Having the window down and the radio off, I soaked in the warmth and the scenery.  Admittedly, there isn’t as much of that in winter as in the other seasons of the year, but there were some things to see.  And the traffic, even in the rural areas was more than I thought it might be.  I’m not sure if it was because it was a nice day, or school was out and people were going home, or what.
It seemed like, though, that they were all in a hurry.  Now, maybe I was going a little too slowly…I went the speed limit where posted, and went about 40mph on the unpaved, washboardy roads.  But it seemed like folks just were in too much of a hurry today.  I don’t have a clue what was so important that they had to speed around me to get there, or impatiently wait behind me until I turned, they turned, or could pass.

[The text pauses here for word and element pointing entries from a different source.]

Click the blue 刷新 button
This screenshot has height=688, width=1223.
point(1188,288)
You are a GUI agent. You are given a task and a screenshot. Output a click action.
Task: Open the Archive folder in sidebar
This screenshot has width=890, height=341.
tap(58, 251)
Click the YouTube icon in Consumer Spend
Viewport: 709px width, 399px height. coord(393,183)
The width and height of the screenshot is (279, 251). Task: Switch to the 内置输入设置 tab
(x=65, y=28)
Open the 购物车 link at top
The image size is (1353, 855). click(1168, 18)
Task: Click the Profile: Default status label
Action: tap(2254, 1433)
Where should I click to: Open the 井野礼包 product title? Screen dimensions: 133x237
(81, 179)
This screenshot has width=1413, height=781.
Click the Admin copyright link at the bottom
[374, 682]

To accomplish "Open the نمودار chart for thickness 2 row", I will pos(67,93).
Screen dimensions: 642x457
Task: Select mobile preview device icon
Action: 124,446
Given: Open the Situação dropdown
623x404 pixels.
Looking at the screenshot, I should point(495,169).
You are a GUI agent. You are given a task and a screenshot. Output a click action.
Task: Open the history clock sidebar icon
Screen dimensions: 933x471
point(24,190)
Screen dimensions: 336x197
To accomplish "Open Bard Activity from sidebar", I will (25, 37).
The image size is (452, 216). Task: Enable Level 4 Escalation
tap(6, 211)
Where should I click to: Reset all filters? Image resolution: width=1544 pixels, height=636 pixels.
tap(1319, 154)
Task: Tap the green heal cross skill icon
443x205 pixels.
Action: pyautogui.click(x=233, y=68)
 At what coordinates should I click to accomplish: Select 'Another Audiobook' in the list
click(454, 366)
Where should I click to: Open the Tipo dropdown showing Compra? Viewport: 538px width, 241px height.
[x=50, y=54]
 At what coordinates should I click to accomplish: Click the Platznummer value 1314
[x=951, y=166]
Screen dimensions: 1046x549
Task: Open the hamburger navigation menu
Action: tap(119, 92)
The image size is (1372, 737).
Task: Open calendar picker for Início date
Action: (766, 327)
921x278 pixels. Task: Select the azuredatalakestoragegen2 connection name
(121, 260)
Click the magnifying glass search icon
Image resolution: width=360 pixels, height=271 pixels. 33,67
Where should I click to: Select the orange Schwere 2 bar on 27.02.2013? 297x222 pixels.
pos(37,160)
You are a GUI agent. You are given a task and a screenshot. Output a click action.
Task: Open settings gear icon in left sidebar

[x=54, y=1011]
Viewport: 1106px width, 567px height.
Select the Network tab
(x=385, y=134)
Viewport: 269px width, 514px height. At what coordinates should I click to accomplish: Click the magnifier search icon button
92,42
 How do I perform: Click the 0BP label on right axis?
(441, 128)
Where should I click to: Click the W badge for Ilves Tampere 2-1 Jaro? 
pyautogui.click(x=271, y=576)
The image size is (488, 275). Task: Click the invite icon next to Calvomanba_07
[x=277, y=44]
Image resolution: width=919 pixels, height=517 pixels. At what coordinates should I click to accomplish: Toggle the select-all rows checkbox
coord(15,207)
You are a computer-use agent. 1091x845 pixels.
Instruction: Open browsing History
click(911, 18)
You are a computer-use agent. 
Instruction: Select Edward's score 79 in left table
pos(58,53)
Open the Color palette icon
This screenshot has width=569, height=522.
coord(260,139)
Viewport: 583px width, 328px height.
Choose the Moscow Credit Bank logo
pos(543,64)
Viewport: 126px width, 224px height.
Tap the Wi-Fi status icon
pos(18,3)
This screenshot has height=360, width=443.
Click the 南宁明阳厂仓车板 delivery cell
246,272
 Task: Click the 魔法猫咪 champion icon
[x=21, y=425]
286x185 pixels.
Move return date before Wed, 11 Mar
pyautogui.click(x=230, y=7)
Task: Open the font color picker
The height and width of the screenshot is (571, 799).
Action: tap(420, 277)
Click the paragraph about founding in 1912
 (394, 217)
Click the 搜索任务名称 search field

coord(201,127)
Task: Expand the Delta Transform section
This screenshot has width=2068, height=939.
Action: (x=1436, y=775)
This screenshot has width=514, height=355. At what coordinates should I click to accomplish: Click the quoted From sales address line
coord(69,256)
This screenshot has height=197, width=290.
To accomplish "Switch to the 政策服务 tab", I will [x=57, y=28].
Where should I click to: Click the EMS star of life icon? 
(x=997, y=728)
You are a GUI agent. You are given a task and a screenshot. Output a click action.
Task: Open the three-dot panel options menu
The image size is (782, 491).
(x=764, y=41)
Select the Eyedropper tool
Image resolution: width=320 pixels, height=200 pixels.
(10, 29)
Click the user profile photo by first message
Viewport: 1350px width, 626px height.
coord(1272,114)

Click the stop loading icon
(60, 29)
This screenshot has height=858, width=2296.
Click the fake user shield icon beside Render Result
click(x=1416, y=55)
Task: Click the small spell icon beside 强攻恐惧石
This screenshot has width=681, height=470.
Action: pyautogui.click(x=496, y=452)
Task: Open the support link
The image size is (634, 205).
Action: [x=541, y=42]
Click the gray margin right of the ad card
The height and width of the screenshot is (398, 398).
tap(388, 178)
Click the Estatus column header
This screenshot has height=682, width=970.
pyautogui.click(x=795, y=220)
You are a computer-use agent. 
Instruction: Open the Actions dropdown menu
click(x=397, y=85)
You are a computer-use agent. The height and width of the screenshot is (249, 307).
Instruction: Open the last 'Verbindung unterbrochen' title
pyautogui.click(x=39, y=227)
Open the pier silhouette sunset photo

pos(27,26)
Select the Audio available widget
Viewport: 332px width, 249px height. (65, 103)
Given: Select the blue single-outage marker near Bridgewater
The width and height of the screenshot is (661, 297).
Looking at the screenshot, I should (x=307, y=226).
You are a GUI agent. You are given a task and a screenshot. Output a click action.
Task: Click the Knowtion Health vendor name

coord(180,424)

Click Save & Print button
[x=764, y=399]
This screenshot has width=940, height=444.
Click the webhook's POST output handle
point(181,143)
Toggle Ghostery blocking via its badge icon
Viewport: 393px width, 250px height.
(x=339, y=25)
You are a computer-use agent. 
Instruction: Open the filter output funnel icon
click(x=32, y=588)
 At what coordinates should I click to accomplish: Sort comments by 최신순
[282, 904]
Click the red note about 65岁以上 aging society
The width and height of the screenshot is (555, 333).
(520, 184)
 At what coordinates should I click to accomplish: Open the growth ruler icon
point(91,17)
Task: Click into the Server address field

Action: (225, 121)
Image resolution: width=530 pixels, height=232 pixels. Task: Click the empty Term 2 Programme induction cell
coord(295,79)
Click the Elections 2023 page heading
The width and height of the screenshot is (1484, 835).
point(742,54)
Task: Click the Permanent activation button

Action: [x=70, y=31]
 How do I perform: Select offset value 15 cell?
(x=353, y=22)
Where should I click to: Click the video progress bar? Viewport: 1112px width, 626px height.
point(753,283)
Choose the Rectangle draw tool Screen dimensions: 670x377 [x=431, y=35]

You know, it seems like the world is in a hurry.  Not just the people this afternoon.  Everyone wants the line to move quickly, the food to heat right away, and instant coffee out of the Keurig.  Everyone wants their web page to load in ½ second or less, and they all want to be able to have green lights all the way.
Could it be…could it be that we hurry ourselves and busy ourselves intentionally, so we won’t have the time to stop and think?  Could it be that as long as we are distracted by busy-ness, we don’t have to think about the societal issues of the day, the world situation, and our own mortality and brokenness?  Could it be that if we have a few minutes alone with ourselves, quietly, we become nervous, unsettled, and even a little afraid?  Could it be that we’re trying to keep the wolf at bay by being busy?  That we can put off the time of reckoning, so to speak, and not have to be honest with ourselves or ponder the questions of, “Who am I?” “Why am I here?” “Where am I going?”
And maybe that’s why I sometimes like the quiet and the out-of-the-way.  I don’t mind pondering those questions because I know who I am.  I know why I am here.  And I know where I am going.  Because I’m an adopted child of the Living God of Heaven and Earth, I know the answers to those questions.  I’m not afraid to address them.  And I’m not nervously trying to put off the next chapter in my life through busy-ness.
I’m not perfect.  I have issues.  I don’t like to think about homelessness, human trafficking, and other societal ills.  I don’t like to hear about war, starvation, or genocide.  But I know enough to know that those things, one day, will be no more.  I know that I will be a part of that great crowd from every tribe, every tongue, every people, and every nation that surrounds the throne of God.
This turned out to be a much more “religious” post than I originally planned for it to be.  So be it.  This is the reality.  To not write about it would be to do a disservice to you and to me.  So, take it or leave it…but make no mistake.  We WILL all one day know the answers to those eternal questions…if we don’t know now, we will in a time to come.  And the answer in the time to come just may not be what we want to hear.